■ **Exercise brief**
Format the records between the lines containing "Click the Расход всего, руб. column header" and "Action: coord(14,444)", inclusive, as a Markdown table with the columns Row and Line. Number each row and leave out blank lines.

■ **Exercise materials**

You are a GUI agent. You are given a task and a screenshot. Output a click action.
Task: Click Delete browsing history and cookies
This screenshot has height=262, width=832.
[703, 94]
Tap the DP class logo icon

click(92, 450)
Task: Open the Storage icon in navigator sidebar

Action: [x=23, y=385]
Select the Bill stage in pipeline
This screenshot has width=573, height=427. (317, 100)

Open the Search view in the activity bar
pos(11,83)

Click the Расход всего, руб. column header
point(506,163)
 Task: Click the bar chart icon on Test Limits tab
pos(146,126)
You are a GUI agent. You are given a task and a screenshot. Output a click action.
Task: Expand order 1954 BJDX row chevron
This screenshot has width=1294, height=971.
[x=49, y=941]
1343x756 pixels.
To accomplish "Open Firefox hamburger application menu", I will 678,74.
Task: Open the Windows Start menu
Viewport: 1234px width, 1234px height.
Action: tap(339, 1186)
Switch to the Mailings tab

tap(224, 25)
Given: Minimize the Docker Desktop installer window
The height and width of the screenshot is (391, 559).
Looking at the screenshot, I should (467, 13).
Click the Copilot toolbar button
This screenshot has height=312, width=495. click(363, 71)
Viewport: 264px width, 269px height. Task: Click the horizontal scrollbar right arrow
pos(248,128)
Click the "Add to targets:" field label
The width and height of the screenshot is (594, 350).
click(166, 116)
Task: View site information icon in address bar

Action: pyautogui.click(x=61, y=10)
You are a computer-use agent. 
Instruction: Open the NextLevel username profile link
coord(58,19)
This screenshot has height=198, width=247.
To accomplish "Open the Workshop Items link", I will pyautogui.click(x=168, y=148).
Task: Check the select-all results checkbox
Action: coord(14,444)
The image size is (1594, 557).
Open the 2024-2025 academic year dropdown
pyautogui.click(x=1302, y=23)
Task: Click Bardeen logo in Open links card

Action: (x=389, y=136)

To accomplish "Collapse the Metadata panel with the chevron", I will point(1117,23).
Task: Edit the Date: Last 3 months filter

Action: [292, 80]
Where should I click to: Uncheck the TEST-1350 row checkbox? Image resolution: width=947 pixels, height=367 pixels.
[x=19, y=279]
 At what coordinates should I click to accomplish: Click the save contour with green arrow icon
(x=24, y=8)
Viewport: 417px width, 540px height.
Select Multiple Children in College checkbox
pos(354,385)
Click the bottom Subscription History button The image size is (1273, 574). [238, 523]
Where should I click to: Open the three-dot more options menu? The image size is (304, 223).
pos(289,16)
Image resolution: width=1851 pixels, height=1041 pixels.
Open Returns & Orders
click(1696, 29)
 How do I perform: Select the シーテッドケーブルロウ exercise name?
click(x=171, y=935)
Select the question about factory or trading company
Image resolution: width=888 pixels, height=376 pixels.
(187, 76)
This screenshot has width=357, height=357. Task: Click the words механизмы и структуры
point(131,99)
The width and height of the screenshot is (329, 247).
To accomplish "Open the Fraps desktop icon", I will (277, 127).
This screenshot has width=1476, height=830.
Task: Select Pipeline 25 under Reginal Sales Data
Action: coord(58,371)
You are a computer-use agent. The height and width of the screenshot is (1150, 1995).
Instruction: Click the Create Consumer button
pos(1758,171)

■ **Correct output**
| Row | Line |
|---|---|
| 1 | Click the Расход всего, руб. column header |
| 2 | point(506,163) |
| 3 |  Task: Click the bar chart icon on Test Limits tab |
| 4 | pos(146,126) |
| 5 | You are a GUI agent. You are given a task and a screenshot. Output a click action. |
| 6 | Task: Expand order 1954 BJDX row chevron |
| 7 | This screenshot has width=1294, height=971. |
| 8 | [x=49, y=941] |
| 9 | 1343x756 pixels. |
| 10 | To accomplish "Open Firefox hamburger application menu", I will 678,74. |
| 11 | Task: Open the Windows Start menu |
| 12 | Viewport: 1234px width, 1234px height. |
| 13 | Action: tap(339, 1186) |
| 14 | Switch to the Mailings tab |
| 15 | tap(224, 25) |
| 16 | Given: Minimize the Docker Desktop installer window |
| 17 | The height and width of the screenshot is (391, 559). |
| 18 | Looking at the screenshot, I should (467, 13). |
| 19 | Click the Copilot toolbar button |
| 20 | This screenshot has height=312, width=495. click(363, 71) |
| 21 | Viewport: 264px width, 269px height. Task: Click the horizontal scrollbar right arrow |
| 22 | pos(248,128) |
| 23 | Click the "Add to targets:" field label |
| 24 | The width and height of the screenshot is (594, 350). |
| 25 | click(166, 116) |
| 26 | Task: View site information icon in address bar |
| 27 | Action: pyautogui.click(x=61, y=10) |
| 28 | You are a computer-use agent.  |
| 29 | Instruction: Open the NextLevel username profile link |
| 30 | coord(58,19) |
| 31 | This screenshot has height=198, width=247. |
| 32 | To accomplish "Open the Workshop Items link", I will pyautogui.click(x=168, y=148). |
| 33 | Task: Check the select-all results checkbox |
| 34 | Action: coord(14,444) |